10 Elements of a Good Homepage: A Breakdown

Let’s dive right into the elements of our client’s new homepage. 

1. The Header 

ErgoWorks Header

This first section is called the header. Your header should let people know what you offer using as few words as possible. It includes:

  • Navigation
  • Logo
  • A statement of what your customer wants
  • A clear description of what your company does
  • A call to action (CTA) button

As you can see in the screenshot above, we included each key element in our client ErgoWorks’ website header. While things like logo and navigation can be pretty straightforward (but keep your navigation simple please — there’s a place for all your internal links down the road), the tricky part is simplifying what your customer wants and what your company does into concise copy.

In his book “Marketing Made Simple,” StoryBrand creator Donald Miller writes, “While colors and images and feel are fine, it’s words that sell things. Your website needs to include words that sell.”

Our client ErgoWorks offers a wide array of services all related to employee injury prevention.
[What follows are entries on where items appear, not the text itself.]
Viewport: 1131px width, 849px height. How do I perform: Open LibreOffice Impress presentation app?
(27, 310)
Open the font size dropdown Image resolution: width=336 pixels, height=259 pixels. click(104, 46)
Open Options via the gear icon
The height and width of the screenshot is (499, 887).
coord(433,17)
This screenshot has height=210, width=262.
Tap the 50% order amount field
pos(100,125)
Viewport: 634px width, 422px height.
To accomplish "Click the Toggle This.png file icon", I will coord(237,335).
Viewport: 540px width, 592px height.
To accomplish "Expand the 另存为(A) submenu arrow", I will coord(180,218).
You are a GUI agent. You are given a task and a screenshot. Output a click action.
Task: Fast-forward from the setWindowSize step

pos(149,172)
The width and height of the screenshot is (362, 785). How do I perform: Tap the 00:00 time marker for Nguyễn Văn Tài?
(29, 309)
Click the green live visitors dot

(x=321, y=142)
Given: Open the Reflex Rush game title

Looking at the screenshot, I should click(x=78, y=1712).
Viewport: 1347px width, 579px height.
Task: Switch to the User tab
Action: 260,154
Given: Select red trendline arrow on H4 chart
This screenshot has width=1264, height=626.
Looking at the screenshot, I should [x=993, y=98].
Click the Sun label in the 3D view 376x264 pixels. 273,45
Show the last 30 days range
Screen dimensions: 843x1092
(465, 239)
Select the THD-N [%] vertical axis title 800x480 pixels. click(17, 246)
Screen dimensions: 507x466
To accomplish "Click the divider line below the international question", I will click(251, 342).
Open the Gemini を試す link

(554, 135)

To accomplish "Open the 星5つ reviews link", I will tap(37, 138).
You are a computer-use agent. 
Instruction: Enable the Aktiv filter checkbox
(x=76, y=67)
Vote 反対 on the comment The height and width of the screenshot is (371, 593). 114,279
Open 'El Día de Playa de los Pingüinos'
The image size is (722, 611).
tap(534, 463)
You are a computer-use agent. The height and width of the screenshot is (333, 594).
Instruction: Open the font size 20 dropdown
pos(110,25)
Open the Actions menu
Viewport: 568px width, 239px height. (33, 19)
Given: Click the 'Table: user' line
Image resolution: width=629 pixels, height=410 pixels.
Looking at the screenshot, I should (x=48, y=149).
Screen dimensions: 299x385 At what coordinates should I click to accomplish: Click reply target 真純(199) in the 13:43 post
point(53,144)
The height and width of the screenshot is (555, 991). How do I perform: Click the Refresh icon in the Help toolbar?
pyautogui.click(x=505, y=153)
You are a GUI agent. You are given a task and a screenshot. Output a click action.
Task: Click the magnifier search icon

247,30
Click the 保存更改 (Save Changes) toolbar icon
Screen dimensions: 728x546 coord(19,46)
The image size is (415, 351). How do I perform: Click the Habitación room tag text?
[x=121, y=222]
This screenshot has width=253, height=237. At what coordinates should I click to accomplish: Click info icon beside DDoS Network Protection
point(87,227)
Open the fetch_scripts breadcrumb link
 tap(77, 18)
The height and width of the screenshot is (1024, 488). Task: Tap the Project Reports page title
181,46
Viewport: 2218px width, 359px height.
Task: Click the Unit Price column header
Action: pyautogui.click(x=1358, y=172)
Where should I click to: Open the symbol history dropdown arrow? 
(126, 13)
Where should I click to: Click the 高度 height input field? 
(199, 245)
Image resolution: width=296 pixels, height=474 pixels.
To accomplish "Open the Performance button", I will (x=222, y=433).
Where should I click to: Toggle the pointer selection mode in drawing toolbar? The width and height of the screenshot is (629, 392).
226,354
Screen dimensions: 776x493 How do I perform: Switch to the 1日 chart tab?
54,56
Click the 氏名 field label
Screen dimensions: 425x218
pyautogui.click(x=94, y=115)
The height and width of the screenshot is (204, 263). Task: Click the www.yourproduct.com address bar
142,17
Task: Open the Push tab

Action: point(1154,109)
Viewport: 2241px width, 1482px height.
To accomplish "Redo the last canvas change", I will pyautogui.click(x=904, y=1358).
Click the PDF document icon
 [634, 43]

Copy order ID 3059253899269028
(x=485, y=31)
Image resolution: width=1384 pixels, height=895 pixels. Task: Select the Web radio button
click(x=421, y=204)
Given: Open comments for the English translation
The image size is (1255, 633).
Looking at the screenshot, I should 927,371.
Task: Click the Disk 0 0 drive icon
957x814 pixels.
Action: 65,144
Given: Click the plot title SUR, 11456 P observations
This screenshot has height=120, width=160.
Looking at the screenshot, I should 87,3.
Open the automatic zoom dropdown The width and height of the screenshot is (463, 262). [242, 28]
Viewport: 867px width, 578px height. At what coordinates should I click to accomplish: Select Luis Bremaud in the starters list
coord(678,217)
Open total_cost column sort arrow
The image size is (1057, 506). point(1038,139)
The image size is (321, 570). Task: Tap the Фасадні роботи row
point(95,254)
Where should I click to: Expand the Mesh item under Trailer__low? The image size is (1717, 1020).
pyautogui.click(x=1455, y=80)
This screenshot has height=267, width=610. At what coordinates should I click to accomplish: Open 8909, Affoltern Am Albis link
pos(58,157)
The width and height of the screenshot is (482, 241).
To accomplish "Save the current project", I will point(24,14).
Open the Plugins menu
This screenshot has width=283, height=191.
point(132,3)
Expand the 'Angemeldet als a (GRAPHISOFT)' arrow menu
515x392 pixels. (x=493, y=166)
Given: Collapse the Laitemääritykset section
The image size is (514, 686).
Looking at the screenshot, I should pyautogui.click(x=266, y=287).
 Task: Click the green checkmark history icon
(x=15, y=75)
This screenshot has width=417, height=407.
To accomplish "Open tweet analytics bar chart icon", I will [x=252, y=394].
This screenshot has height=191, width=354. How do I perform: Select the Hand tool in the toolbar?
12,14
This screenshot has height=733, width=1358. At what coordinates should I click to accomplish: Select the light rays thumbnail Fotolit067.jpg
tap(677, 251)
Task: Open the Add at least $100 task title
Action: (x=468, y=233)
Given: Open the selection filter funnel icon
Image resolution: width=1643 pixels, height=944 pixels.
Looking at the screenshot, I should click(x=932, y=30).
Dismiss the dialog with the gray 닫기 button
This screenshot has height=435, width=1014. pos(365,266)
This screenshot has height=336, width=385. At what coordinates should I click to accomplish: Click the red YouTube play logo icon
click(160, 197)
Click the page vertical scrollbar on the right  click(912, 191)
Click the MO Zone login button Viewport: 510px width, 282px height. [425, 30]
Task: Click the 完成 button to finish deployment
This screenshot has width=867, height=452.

So our challenge was to boil down what they do and what their customer wants to a single title and sentence. 

What your customer wants:

“Expert Partners in Prevention"

ErgoWorks’ customers are local employers who are hoping to reap the benefits of less employee injuries on the job, but they don’t know how to make this happen. So, summed up, their customers want an expert partner by their side to help them prevent employee injuries.

What your company does:

“Through injury prevention, ergonomics, and job analysis, ErgoWorks provides customized solutions for employers in the Twin Cities and surrounding areas to improve employee productivity and job satisfaction, reduce worker’s compensation claims, and improve employee wellness.”

This description is on the longer side. Our client wanted to make sure the description included every facet of their services, and we wanted to honor that. Still, here we accomplish that task in a single sentence!

Call to action:

“Schedule a Discovery Call” 

The most effective CTAs are written in present tense. Also, notice that the CTA is placed in multiple areas of the Header (and throughout the Homepage). When visitors land on your page, their eyes read your content in either a Z or F pattern. So you want to place CTAs along the path that the human eye travels.

2. Value Stack

Value Stack

The value stack should list three simple successes that your customer will experience if they choose to work with you. 

The purpose of this is to help customers be able to visualize exactly how you can help them. You want to keep each “value” as simple as possible — they should be no longer than four words each. Additionally, you want to start each one with a present-tense verb. 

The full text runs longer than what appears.